Car l’essentiel, peut-être, c’est ces valeurs, lorsqu’elles ne sont pas galvaudées, justement illustrées et démontrées par la littérature, tandis que l’accessoire serait de prêcher le faux, non pas pour savoir le vrai mais pour travestir celui-ci par le maelström des discours dominants.

La littérature s’avère, ainsi, un des champs de bataille entre le talent et la médiocrité, l’intelligence et la ruse, l’élévation et le nivellement.

Comment pourrait-il en être autrement dans un monde où la globalisation conduit à l’implication et à l’imbrication, comme l’a récemment démontré, dans un autre domaine que la littérature, le cas de la boxeuse algérienne Imane Khelif injustement et indignement attaquée par une partie de ce que Pierre Levy nomme «la sphère publique numérique».

Reconnaître le bon grain de l’ivraie peut être facile, me diriez-vous, sauf que le bon grain a du mal à s’assurer une visibilité, dans un environnement où le fatras cultivé le dispute à la vacuité promue et où la littérature demeure le parent pauvre, livrée au diktat de la domination économique et idéologique des produits culturels et aux humeurs fantasques d’un public formaté au jugement standardisé et aux lectures orientées, par les médias dominants et la concentration du secteur de l’édition avec un marché oligopolistique.

Il ne s’agit pas de diaboliser quiconque, la réalité n’est pas trop différente sous les cieux de ceux qui jettent la première pierre, il s’agit de porter un regard, possiblement pertinent, sur des mécanismes de plus en plus prégnants, qui permettent, dans le champ littéraire, de promouvoir des travaux et d’en éluder, sinon de minorer, d’autres de bien plus grande qualité.

Et nous en revenons, ici, à la qualité, comment la définir, comment l'évaluer ? Sinon par des critères esthétiques universels reconnus, sans discrimination de sujets, de thèmes, d'origine, d’appartenance et de traitement.

Conformément donc, pour leur assise, aux chartes universelles dont les plus représentatives seraient celles des Nations unies et, à leur tête, la Déclaration universelle des droits de l’homme, consacrant la liberté des convictions et des idées que, justement, la littérature contribue à répandre sans considérations de frontières.

Seule donc la qualité intrinsèque d’une littérature, qui, bien sûr, ne fait pas la promotion, foncièrement  antinomique, du manquement aux valeurs, devrait primer, pour faire la part de l’essentiel et l’accessoire.
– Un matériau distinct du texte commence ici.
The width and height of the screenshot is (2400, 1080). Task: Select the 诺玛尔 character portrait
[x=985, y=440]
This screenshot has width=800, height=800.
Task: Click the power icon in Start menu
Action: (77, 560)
L’essentiel pour une littérature est donc dans la qualité et non dans son appartenance à une chapelle, sinon à une bourse de valeurs, permettant de renforcer un même système d’interprétation du monde, selon un mode d’émulation fondé sur le matraquage, la redondance, la vacuité et l’accessoire, soit une littérature, en paraphrasant Guy Debord, de spectacle.